Ross, who is also medical director at next-generation sequencing-focused cancer testing firm Foundation Medicine, noted that an FDA-approved test is not always the best test. He cited the example of a metastatic lung cancer patient whose disease had spread to the brain and who had tested negative for an ALK rearrangement by an FDA-approved ALK FISH test. But the patient was then tested for an EML4-ALK fusion by NGS and was found positive for the marker.

According to Ross, FISH testing picks up 70 percent of ALK-driven lung cancers but misses 30 percent of patients who could benefit from an ALK inhibitor, such as Xalkori. "This is one of the issues that always comes to play when a gold standard test in the label of a drug after approval turns out not to be the gold standard," he said, adding that the lung cancer patient has been doing well for four years now on Xalkori.

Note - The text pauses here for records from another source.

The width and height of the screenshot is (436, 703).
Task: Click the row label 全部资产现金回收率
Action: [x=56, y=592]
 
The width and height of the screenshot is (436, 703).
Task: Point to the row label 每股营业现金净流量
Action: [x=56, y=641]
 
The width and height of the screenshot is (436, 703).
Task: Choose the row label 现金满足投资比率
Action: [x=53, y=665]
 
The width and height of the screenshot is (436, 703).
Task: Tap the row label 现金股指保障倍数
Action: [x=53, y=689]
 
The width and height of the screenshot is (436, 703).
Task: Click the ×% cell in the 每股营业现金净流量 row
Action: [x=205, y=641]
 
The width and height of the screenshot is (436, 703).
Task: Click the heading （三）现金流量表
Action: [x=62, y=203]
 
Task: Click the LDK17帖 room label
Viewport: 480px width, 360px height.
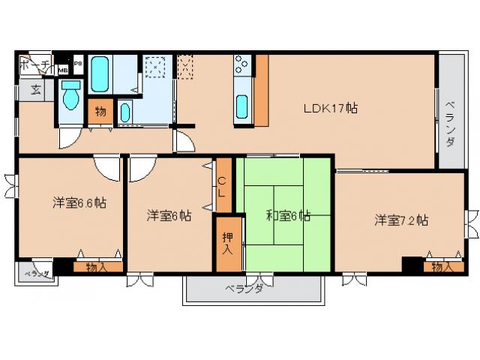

Since MEDCAC was discussing the evidence for markers already in clinical use, Ross further recommended the committee consider newer, emerging cancer markers, such as ROS1, RET, and the BRCAness signature in ovarian cancer. 

Some panelists, such as Lakshman Ramamurthy, a director at the healthcare advisory company Avalere Health and former senior reviewer in FDA's device division, spoke out in favor of a more accountable regulatory system for diagnostics.

While he was sympathetic to the fact that FDA approval takes time and patients can't always wait for access to critical tests, the lack of FDA oversight of LDTs also brings risk, he suggested. "When the tests work and patients are saved, that's great," he said. "But when the tests don't work, there is no adverse events reporting system, is there?"